人の足を止めるのは見える脅威と見えざる脅威よ。後者については、培ったものが活かせせような。
……ない、か。ないならないで、手間だな。あれば、こんな風な仕込みが置きやすかったが」
騎士団も色々だ。過日の遠征で話題となった対魔族戦線に長けた師団から、正体不明のものもあるだろう。
故に自分が挙げられる方策が結局のところ、的外れとなることもけっしてあり得ない訳ではない。
垂直に近い斜面を肩を揺らすことなく、足腰の運動だけで駆け下りては其の侭、森林の中に踏み入る。
息と声を乱すことなく、周囲を見遣りながら仕込みの具体例の一つを作動させよう。
懐から取り出す小石を、ひょいと左手の方に投げ遣ればばすん、と。重い音が響く。
槍のように削った太い枝が発条のようにたわめた樹が留め具となった楔が外れ、はじき出された音だ。
つまり、罠である。このような場所を踏破するならば、山岳戦に長けたものを少なくとも動員する筈。故に、その心理を突くのだ。
■ラファル > 「―― ――。
自分を隠す、自分の痕跡を別に移す―――?」
聞いた言葉の意味を吟味する。
土を払い。もしくは履き替える。
自分の痕跡を消す、もしくは別のものに切り替えるというのが、すぐにはわからなかった。

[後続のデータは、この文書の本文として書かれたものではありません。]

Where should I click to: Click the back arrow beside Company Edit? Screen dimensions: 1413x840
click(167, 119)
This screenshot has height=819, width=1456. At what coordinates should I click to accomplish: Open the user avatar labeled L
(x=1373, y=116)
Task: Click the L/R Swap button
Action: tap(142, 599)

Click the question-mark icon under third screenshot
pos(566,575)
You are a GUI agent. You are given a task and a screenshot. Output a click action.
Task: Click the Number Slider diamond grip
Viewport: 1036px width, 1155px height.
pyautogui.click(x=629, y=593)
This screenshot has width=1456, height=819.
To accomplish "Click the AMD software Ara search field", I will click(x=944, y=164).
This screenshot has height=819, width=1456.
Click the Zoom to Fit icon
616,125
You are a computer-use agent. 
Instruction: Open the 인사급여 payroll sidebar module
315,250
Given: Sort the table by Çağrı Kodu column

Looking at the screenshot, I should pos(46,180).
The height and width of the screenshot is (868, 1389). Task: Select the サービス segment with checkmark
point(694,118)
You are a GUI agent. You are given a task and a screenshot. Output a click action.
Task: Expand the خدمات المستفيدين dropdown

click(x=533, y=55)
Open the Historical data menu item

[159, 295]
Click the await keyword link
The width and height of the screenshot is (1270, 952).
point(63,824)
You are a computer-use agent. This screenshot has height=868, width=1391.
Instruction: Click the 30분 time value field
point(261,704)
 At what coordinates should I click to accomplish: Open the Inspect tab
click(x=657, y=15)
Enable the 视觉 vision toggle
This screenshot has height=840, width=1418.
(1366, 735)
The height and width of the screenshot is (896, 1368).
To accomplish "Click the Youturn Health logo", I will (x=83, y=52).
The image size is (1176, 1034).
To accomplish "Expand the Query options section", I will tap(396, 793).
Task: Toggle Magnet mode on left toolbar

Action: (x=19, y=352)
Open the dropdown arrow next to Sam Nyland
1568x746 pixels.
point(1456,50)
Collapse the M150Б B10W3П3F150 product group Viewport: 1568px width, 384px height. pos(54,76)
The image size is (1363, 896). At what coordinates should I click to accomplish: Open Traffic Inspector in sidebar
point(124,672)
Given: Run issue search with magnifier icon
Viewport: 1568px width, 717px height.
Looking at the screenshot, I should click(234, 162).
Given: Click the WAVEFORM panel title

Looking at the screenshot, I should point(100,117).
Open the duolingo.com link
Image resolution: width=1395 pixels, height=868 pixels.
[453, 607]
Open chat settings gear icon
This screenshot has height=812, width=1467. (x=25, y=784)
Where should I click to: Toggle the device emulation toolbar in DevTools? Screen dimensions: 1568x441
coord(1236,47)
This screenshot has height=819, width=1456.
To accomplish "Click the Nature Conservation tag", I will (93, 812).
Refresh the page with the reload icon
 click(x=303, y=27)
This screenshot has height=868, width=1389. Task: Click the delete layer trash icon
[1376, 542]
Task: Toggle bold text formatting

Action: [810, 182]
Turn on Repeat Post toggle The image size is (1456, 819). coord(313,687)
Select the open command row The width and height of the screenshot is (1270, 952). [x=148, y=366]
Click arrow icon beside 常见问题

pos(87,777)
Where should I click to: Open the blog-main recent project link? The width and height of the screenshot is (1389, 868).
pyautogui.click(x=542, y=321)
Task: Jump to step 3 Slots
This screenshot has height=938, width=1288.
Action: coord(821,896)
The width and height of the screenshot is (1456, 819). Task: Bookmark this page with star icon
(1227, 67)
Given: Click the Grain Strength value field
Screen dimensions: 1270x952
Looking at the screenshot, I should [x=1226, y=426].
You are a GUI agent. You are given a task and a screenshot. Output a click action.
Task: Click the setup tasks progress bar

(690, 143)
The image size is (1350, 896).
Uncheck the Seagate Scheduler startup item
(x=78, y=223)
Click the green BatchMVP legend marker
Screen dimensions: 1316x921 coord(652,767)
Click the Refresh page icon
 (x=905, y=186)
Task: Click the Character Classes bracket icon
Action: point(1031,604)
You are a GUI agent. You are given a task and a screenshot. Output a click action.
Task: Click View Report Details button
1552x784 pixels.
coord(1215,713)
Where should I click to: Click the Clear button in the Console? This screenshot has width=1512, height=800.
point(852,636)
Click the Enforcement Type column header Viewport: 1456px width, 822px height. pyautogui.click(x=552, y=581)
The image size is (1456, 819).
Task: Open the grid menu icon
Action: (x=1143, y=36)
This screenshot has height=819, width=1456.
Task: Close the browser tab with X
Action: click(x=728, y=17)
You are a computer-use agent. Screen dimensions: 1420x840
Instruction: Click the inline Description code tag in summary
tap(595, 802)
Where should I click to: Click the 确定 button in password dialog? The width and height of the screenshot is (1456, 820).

考えてみれば、履き替えるということも、別のものになるというから。身代わりを立てるとか、別のものになるというところだろうか。
思考した結果を問にする。
「すみません、聞いたにしても、騎士団としか言っていませんでした。
正規軍を相手にするという程度にしか、どこの師団とか詳しい話はなかったです。
見える驚異といえば守りのドラゴン。
見えざる驚異とは………あぁ。」
見えない驚異と言われて得心が行く。罠は師匠がよく使う手段。
魚を取るときや肉など大型小型の獣を捉えるとき。
それを人間用に転嫁するということなのだろう。
罠はかけたことがあまりない、そっちが重点的になるだろうか、と考える。
人間は脆いから。そういうのが効果があるのだろうな、と罠を眺めて少女は考えた。